Самолет подлетал к Москве, и внутри меня возникло уже знакомое чувство изоляции. Я впервые почувствовал, что мои товарищи, братья по оружию, легко покинули меня, потому что любые отношения со мной могли поставить под угрозу их положение в партии. Даже в самолете я не мог избавиться от этого чувства. Отношения между мной и Андреевым стали близкими после войны и страданий в тюрьме – потому что это лучше всего раскрывает характер человека и человеческие отношения, – всегда были отмечены добродушными шутками и откровенностью. А сейчас? Он, казалось, жалел меня, но был бессилен помочь, а я не смел подойти к нему, опасаясь унижения, но еще больше опасаясь того, что поставлю его в неловкое положение нежелаемого братания со мной. То же самое касалось и Петровича, которого я хорошо знал в тяжелые периоды моей жизни и во время работы в подполье; наша дружба носила главным образом интеллектуальный характер, но сейчас я бы не осмелился начать ни одного из наших бесконечных разговоров о сербской политической истории.

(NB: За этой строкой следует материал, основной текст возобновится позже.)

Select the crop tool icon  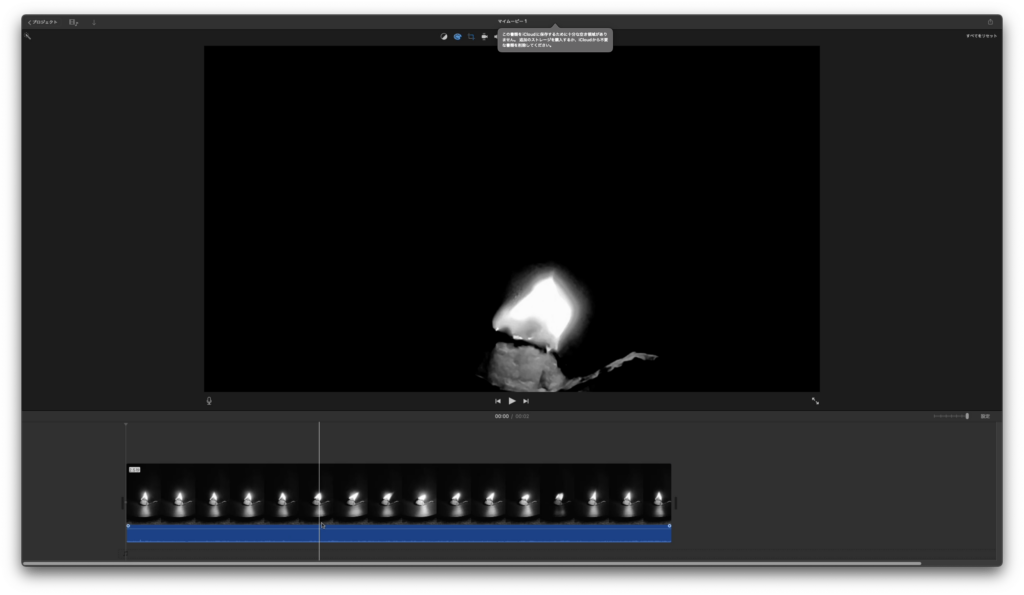click(471, 37)
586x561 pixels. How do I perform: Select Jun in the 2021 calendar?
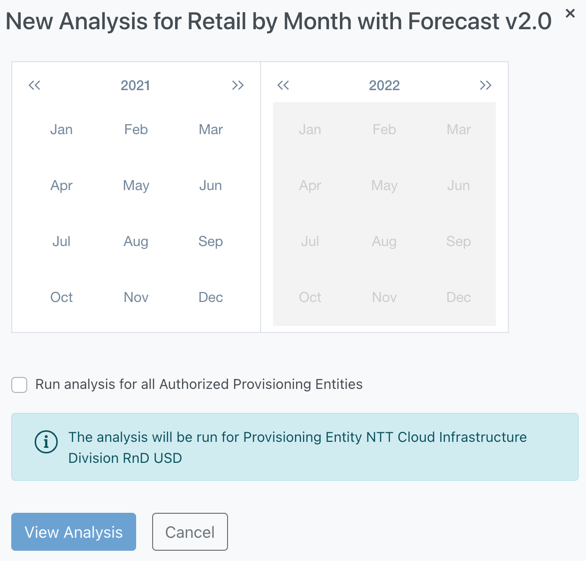pyautogui.click(x=210, y=185)
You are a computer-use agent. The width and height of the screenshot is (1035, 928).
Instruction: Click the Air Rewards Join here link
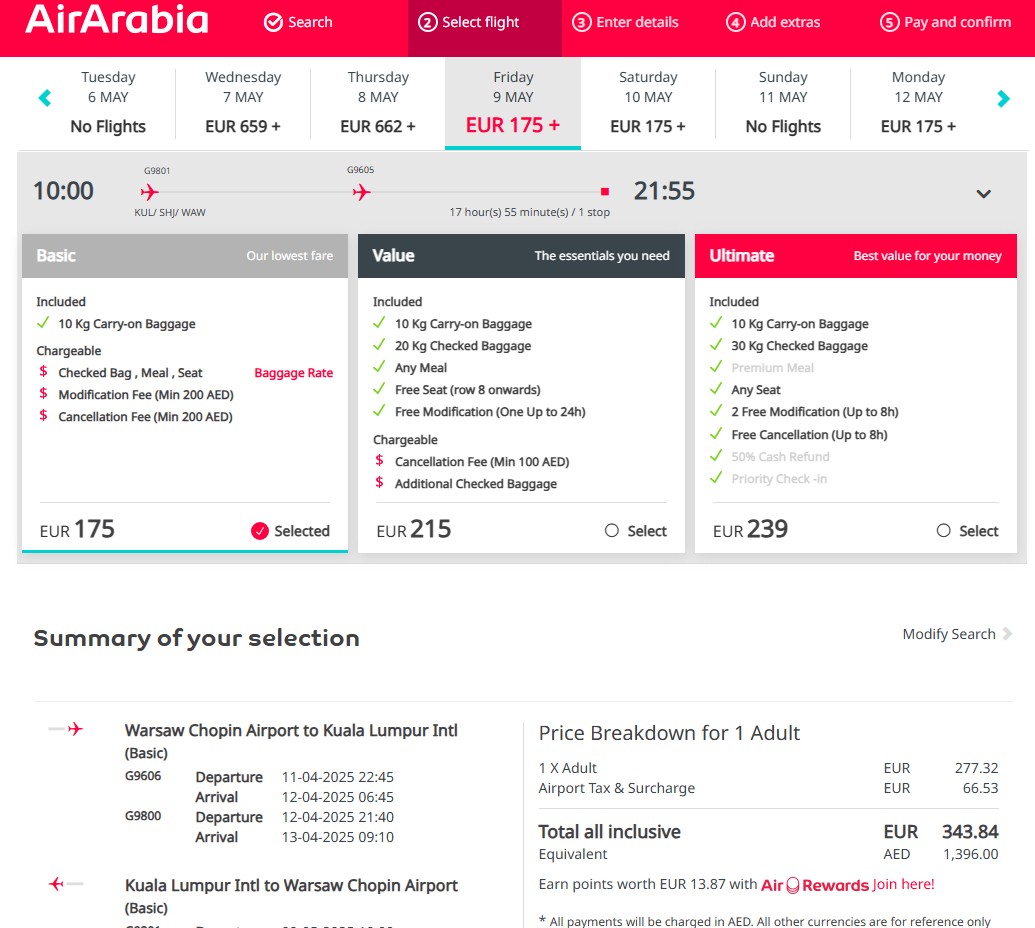pyautogui.click(x=903, y=884)

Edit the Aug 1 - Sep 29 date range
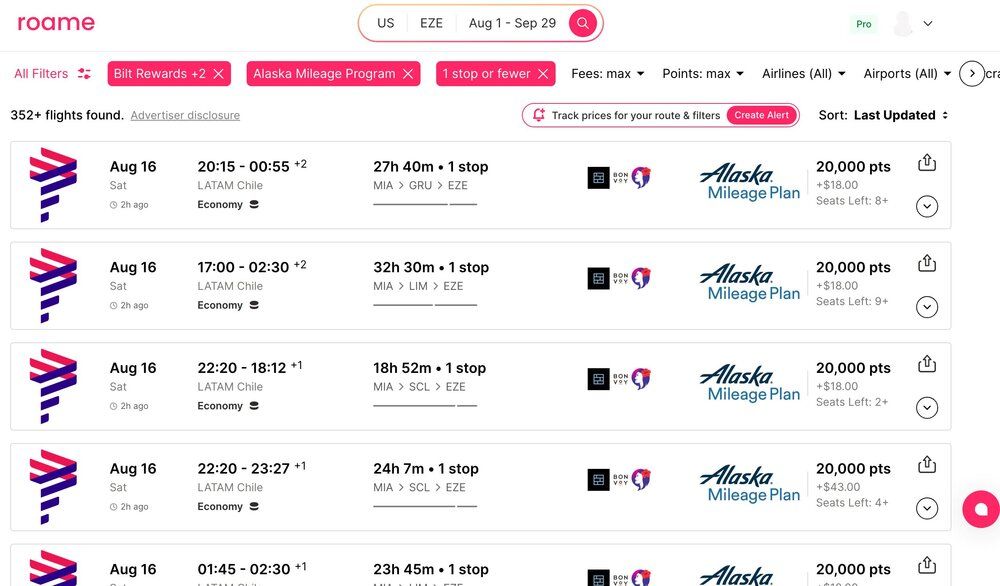tap(511, 23)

Что касается Тито, он сохранял спокойствие в отношении всего этого дела, как будто ничего и не случилось, и не выказывал никаких определенных чувств или взглядов по отношению ко мне. Тем не менее я подозревал, что по-своему – по политическим мотивам – он был на моей стороне, что поэтому он взял меня с собой и по этой же причине не занимал никакой позиции.
Я переживал свой первый конфликт между моей простой человеческой совестью, то есть общим человеческим стремлением к добру и правде, и окружением, в котором я жил и с которым меня связывала повседневная деятельность, а именно – движением, ограниченным своими собственными абстрактными целями и скованным своими действительными возможностями. На этот раз, однако, конфликт не обозначился таким образом в моем сознании; он, скорее, представился как столкновение моих добрых намерений сделать лучше этот мир и движение, к которому я принадлежал, с отсутствием понимания со стороны тех, кто принимал решения.
Мое беспокойство росло с каждым мгновением, каждым метром приближения к Москве.
Подо мной бежала земля, чернота которой начала только проглядывать сквозь тающий снег, земля, изрытая потоками и во многих местах бомбами, – заброшенная и безлюдная. И небо было мрачным, затянутым облаками, непроницаемым. А для меня не существовало ни земли, ни неба, когда я пересекал нереальный, возможно существовавший лишь в мечтах мир, который в то же время я ощущал более реальным, чем любой другой мир, в котором до сих пор жил. Я летел, раскачиваясь между небом и землей, между совестью и опытом, между желаниями и возможностями. В моей памяти сохранилось только это нереальное и болезненное раскачивание – и ни следа от тех первоначальных славянских чувств и от тех революционных восторгов, которыми была отмечена моя первая встреча с русскими, с советской землей и ее лидером.